| Extracted information |
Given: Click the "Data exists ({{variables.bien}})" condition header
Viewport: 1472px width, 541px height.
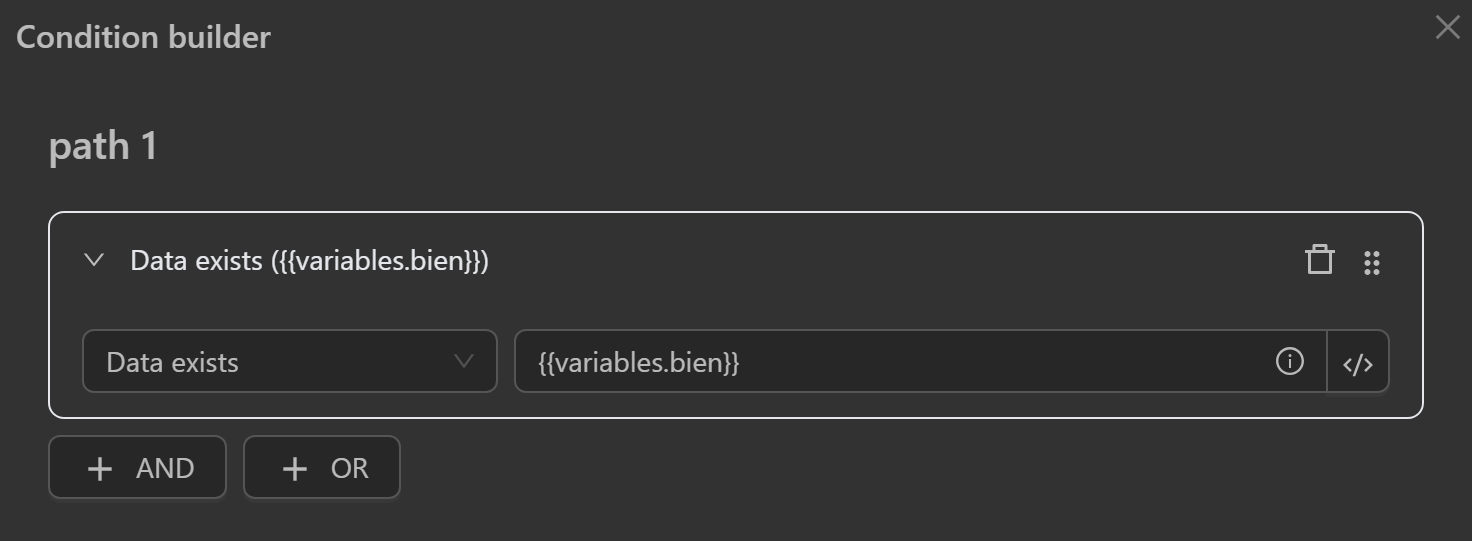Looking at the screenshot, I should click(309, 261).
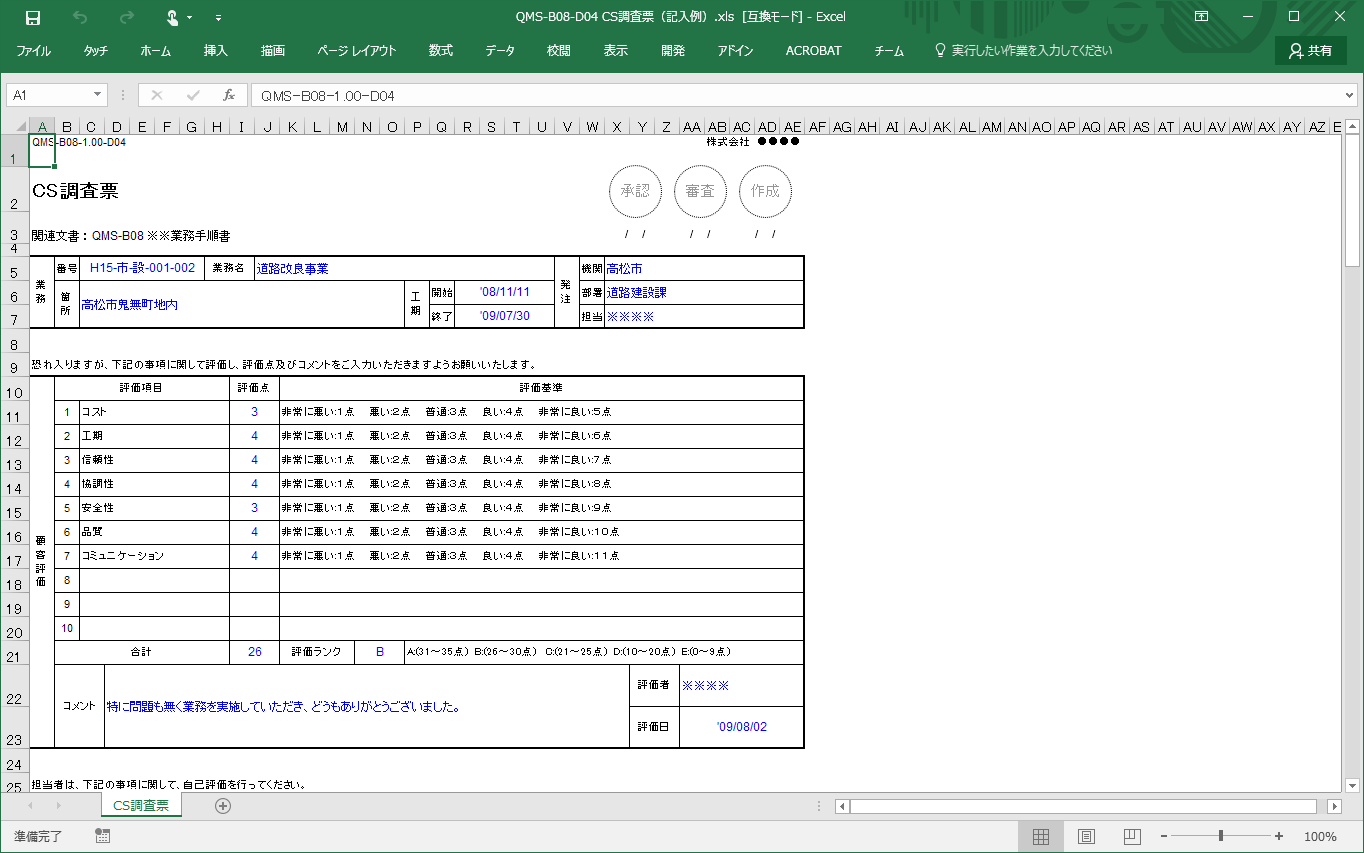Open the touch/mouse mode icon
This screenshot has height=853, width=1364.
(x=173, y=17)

| Exercise details |
When you copy the listing, keep every line exactly as it is but leave out all images.

| Written reply |
Given: Click the "Data exists ({{variables.bien}})" condition header
Viewport: 1472px width, 541px height.
Looking at the screenshot, I should click(309, 261).
Open the touch/mouse mode icon
This screenshot has height=853, width=1364.
(x=173, y=17)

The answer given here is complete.